What the task asks: All entries below are to be written out again exactly, but no picture is to be copied.

(Source records)
▼
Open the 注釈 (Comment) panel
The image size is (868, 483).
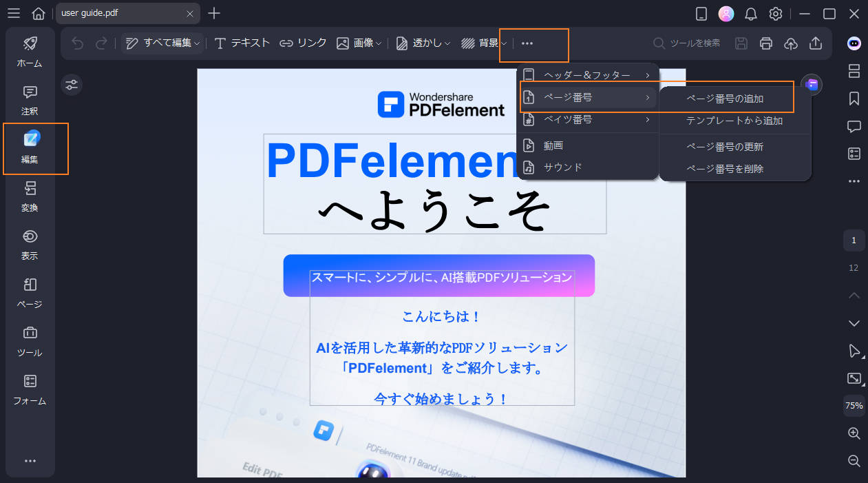(x=29, y=101)
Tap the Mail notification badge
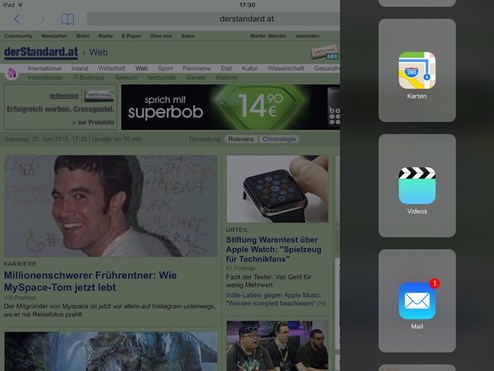Image resolution: width=494 pixels, height=371 pixels. 434,283
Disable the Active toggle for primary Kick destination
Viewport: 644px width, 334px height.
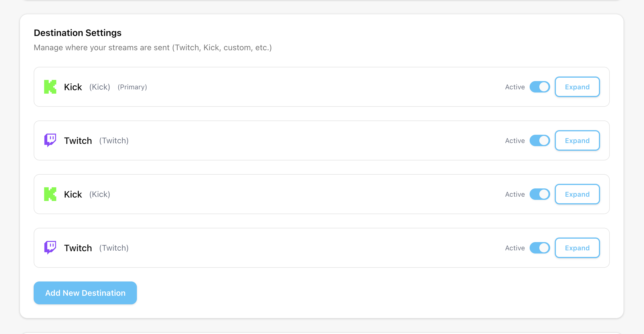[x=539, y=86]
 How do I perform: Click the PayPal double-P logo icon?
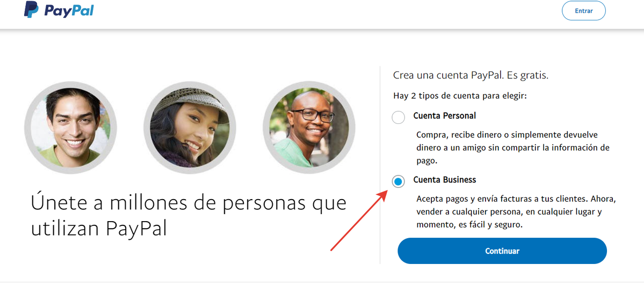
▲
Output of the task:
Open the 注釈 (Comment) panel
The image size is (868, 483).
(x=29, y=101)
Tap the Mail notification badge
Image resolution: width=494 pixels, height=371 pixels. 434,283
Disable the Active toggle for primary Kick destination
Viewport: 644px width, 334px height.
[x=539, y=86]
 How do I perform: Click the PayPal double-P logo icon?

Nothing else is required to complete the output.